This workshop demonstrates how parameterization, often combined with fixtures, can make your tests more comprehensive and maintainable by testing variations of inputs and expected outcomes without duplicating test logic.

6. Mocking and Patching

Unit testing aims to test components in isolation. However, real-world code often depends on external systems, resources, or other complex objects (databases, APIs, file systems, hardware clocks, other classes). Directly using these real dependencies in unit tests can make them slow, unreliable (network issues), difficult to set up, and can introduce unwanted side effects (like writing to a real database). Mocking and patching techniques allow you to replace these dependencies with controllable "fake" objects during tests.

Introduction to Mocking

Mocking is the process of creating replacement objects (mocks, fakes, stubs, spies) that mimic the behavior of real dependencies in controlled ways. These mock objects can be configured to:

  • Return specific values when their methods are called.
  • Raise specific exceptions.
  • Record how they were interacted with (e.g., which methods were called, with what arguments).

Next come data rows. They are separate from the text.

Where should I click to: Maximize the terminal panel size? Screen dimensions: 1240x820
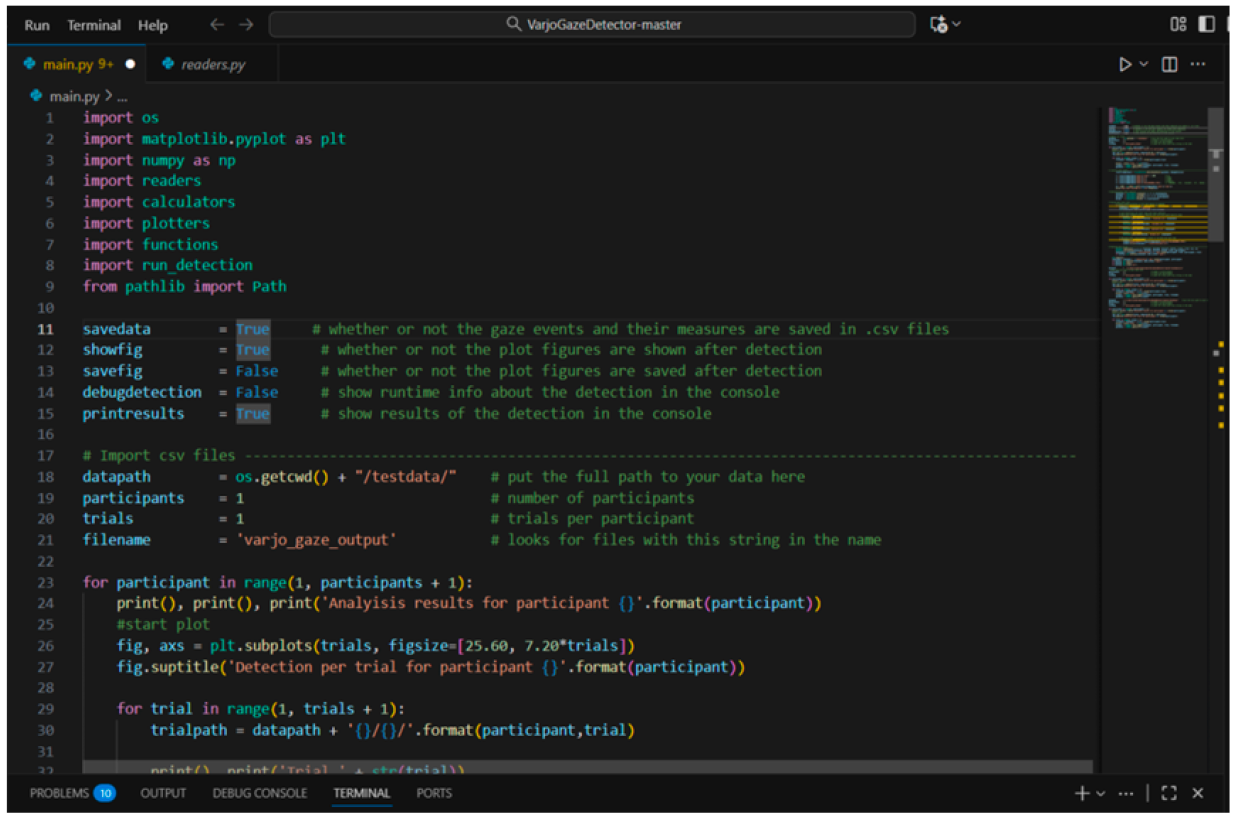pos(1169,793)
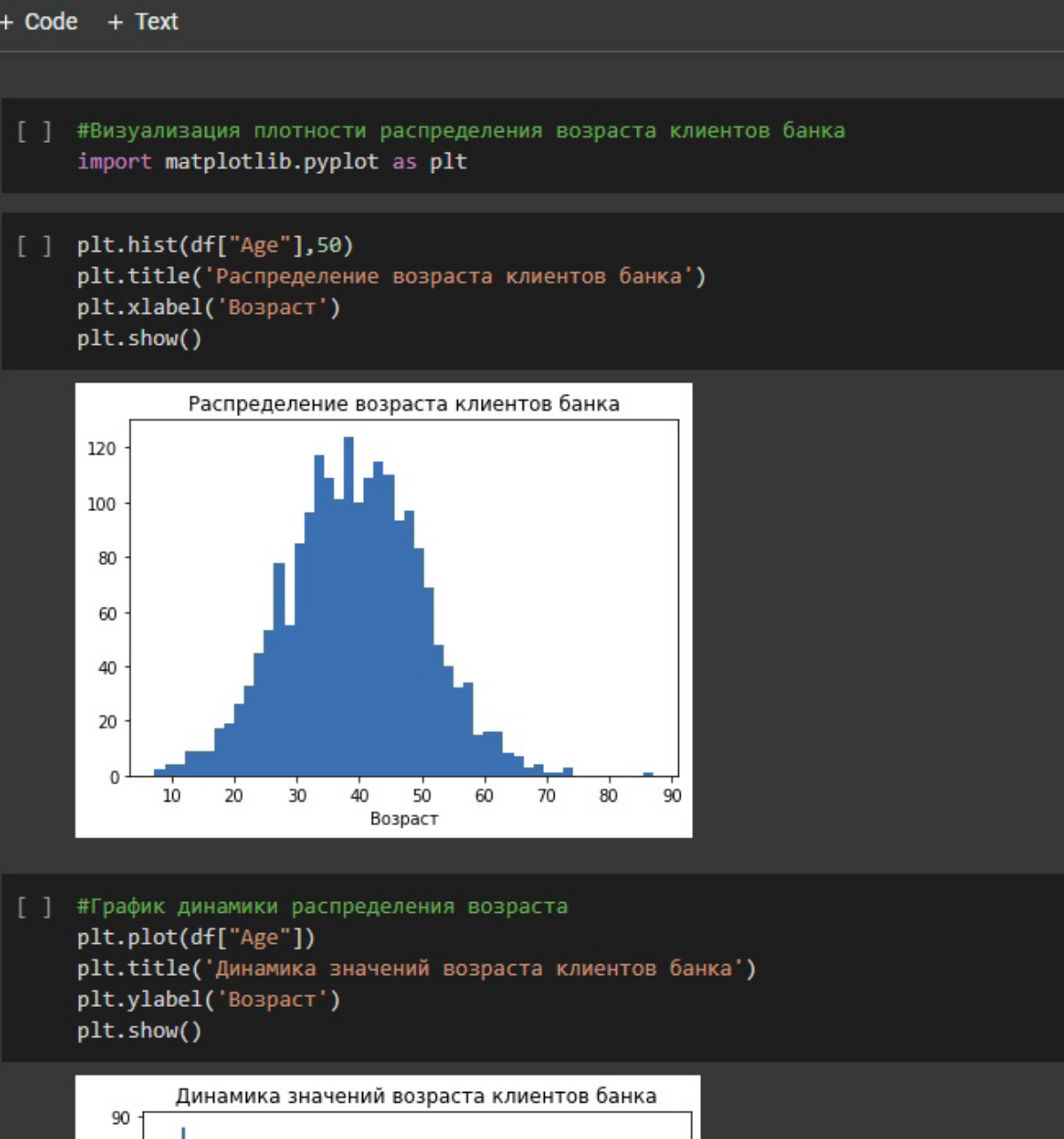Viewport: 1064px width, 1139px height.
Task: Place cursor in the #Визуализация comment line
Action: [x=460, y=130]
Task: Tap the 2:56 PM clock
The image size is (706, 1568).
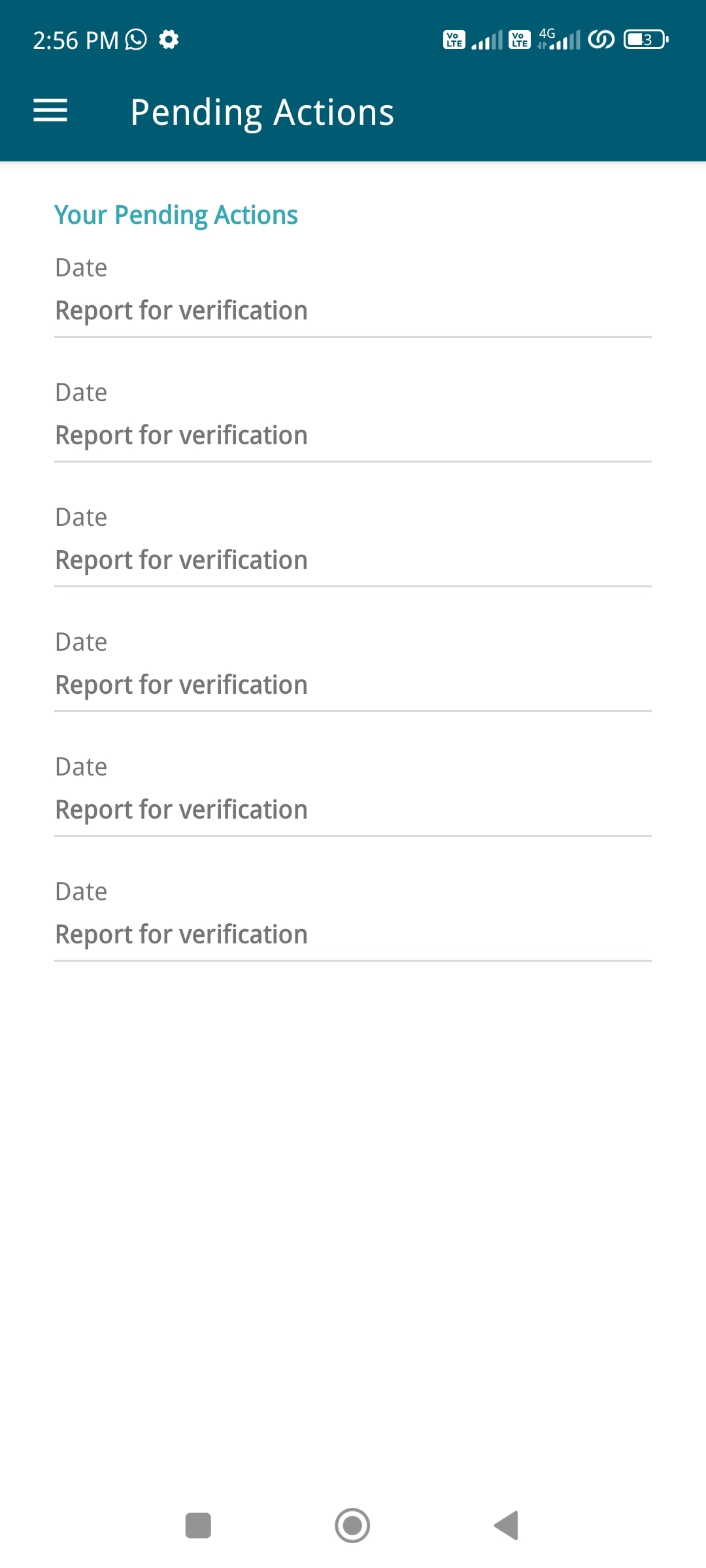Action: [76, 41]
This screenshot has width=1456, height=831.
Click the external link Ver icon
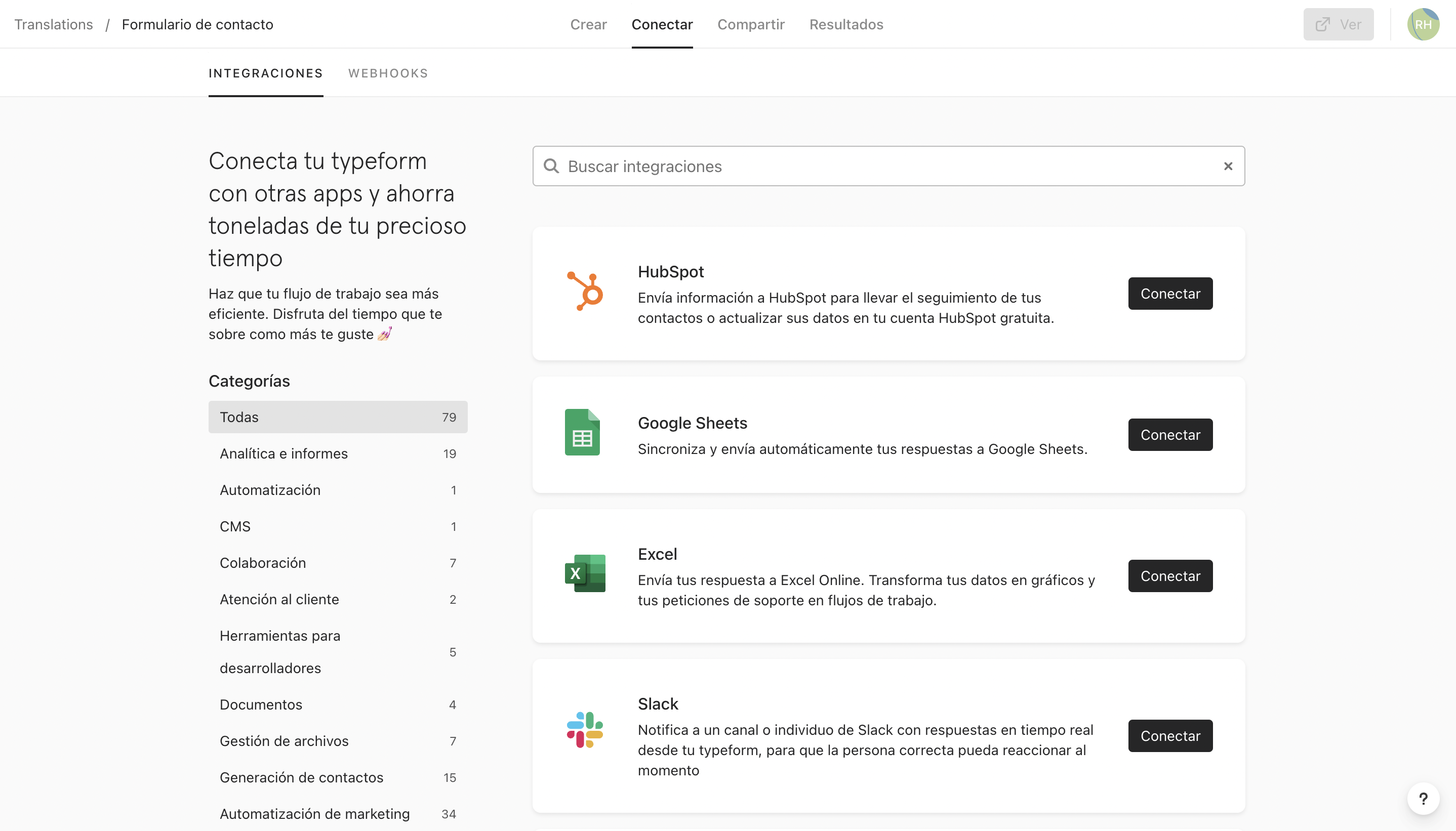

This allows you to test your unit of code (the "System Under Test" or SUT) without relying on the actual external dependencies.

Why Mock? Isolating Units Under Test

The key reasons for using mocks in unit testing are:

  1. Isolation: Verify the logic of your SUT independently of its collaborators. If a test fails, you know the issue is likely within the SUT itself, not in the dependency it uses.
  2. Speed: Interacting with real dependencies (networks, databases, filesystems) is often slow. Mocks execute entirely in memory and are extremely fast, keeping your unit test suite quick.
  3. Determinism: Real dependencies can have unpredictable behavior (network latency, external API changes, file system permissions). Mocks provide consistent, predictable behavior every time the test runs.
  4. Testing Difficult Scenarios: Mocks allow you to easily simulate conditions that are hard to reproduce with real dependencies, such as:
    • Network errors or timeouts.
    • Specific error responses from an API.
    • Running out of disk space.
    • Specific times returned by datetime.now().
  5. Avoiding Side Effects: Prevent tests from having unwanted consequences, like modifying a production database, sending real emails, or deleting important files.

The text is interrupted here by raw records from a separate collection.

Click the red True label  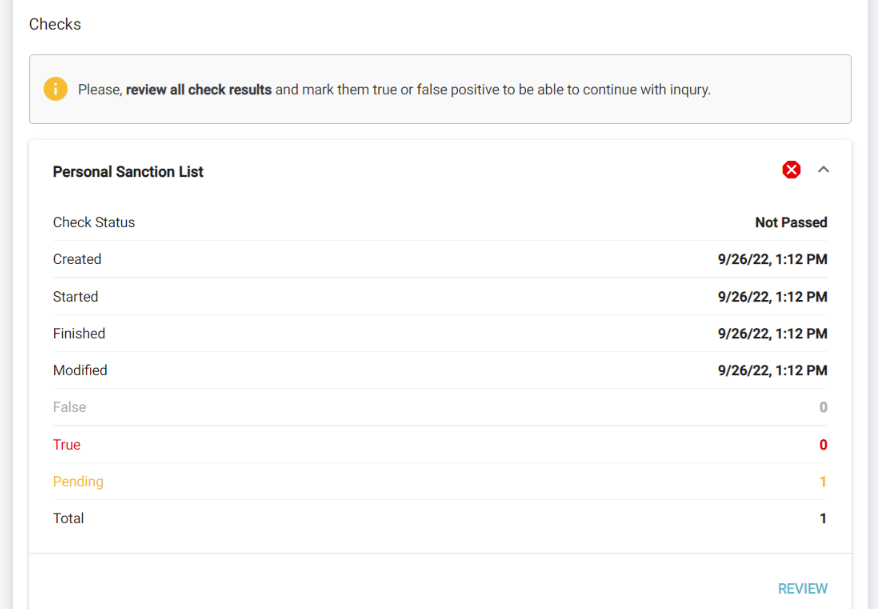click(x=67, y=445)
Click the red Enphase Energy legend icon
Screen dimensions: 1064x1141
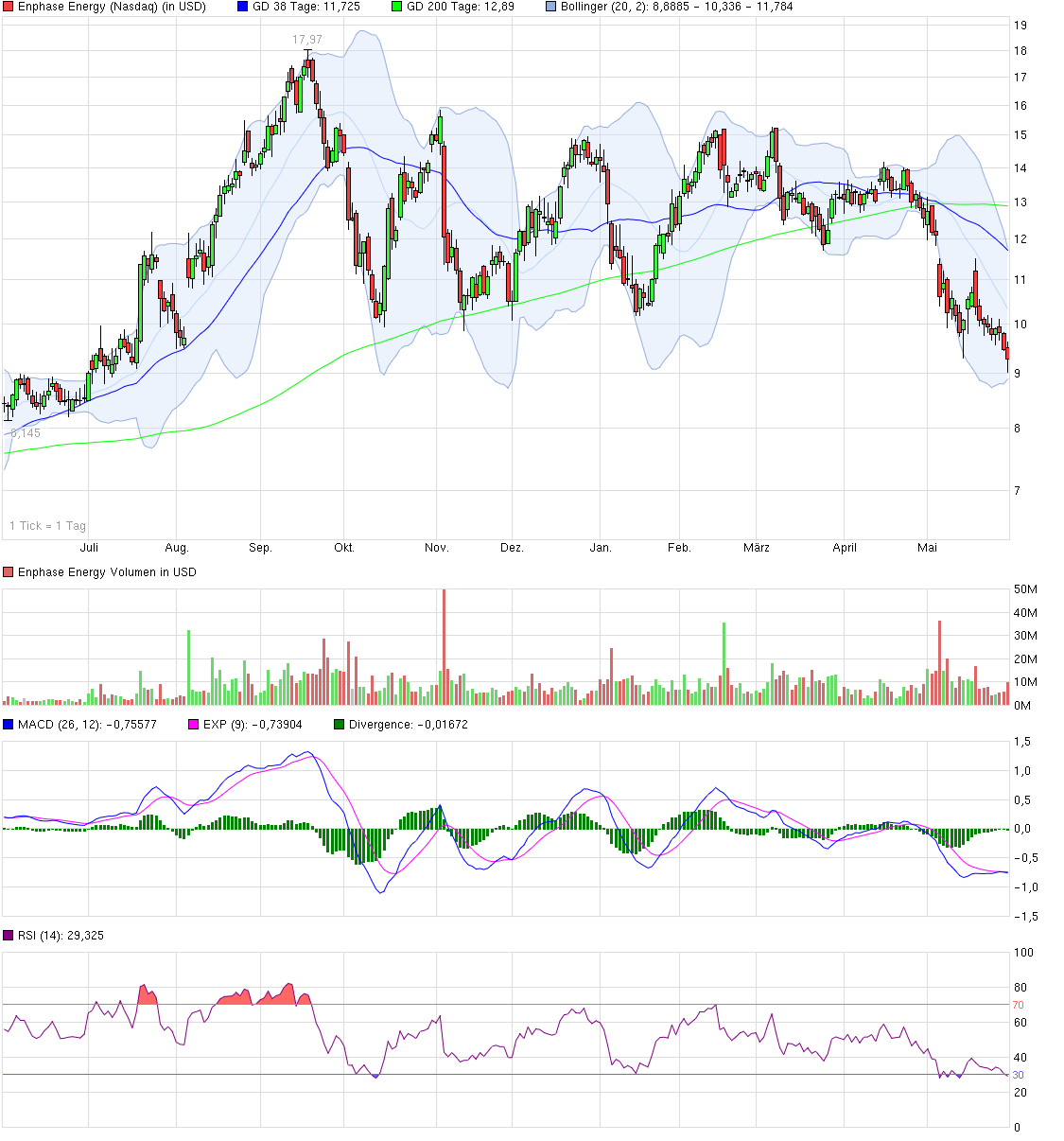(9, 8)
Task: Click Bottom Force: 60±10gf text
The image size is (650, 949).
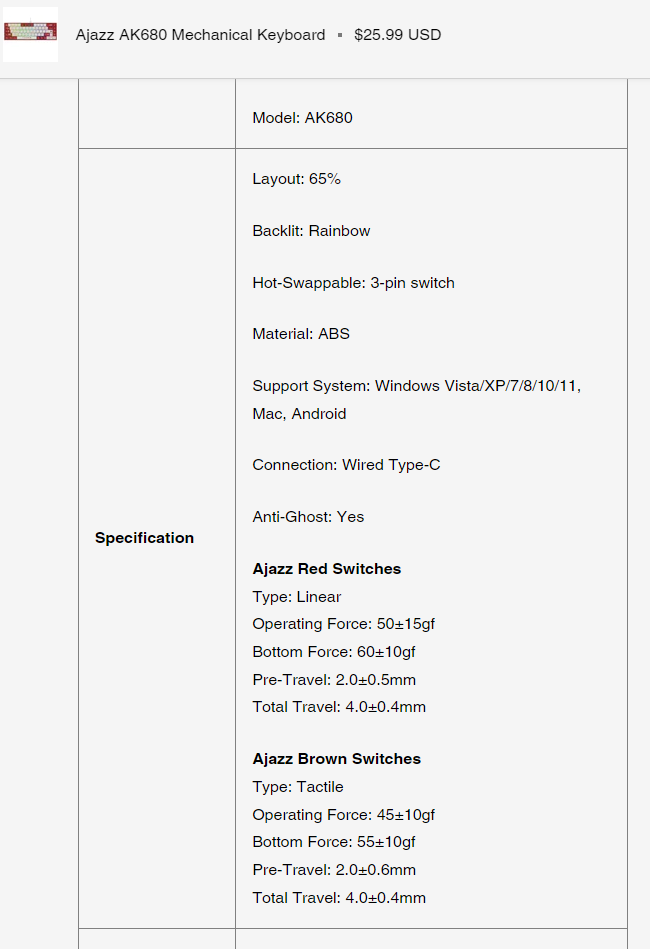Action: (333, 652)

Using unittest.mock (Built-in)

Python's standard library includes the powerful unittest.mock module (often imported as from unittest import mock or just import unittest.mock). Its core component is the Mock class and the patch function/decorator.

  • mock.Mock / mock.MagicMock: Creates mock objects. MagicMock is a subclass that pre-configures implementations for most "magic" methods (like __str__, __len__, __iter__), making it often more convenient.
    • You can configure return values: my_mock.method.return_value = 10
    • You can configure side effects (like raising exceptions): my_mock.method.side_effect = ValueError("Boom!")
    • You can make assertions about calls: my_mock.method.assert_called_once_with(arg1, arg2)
  • mock.patch: A function/decorator used to temporarily replace objects within a specific scope (e.g., during a test function). It finds the object by its string path (e.g., 'mymodule.dependency.ClassName') and replaces it with a Mock (or another specified object). After the scope (the test function or with block) exits, patch automatically restores the original object.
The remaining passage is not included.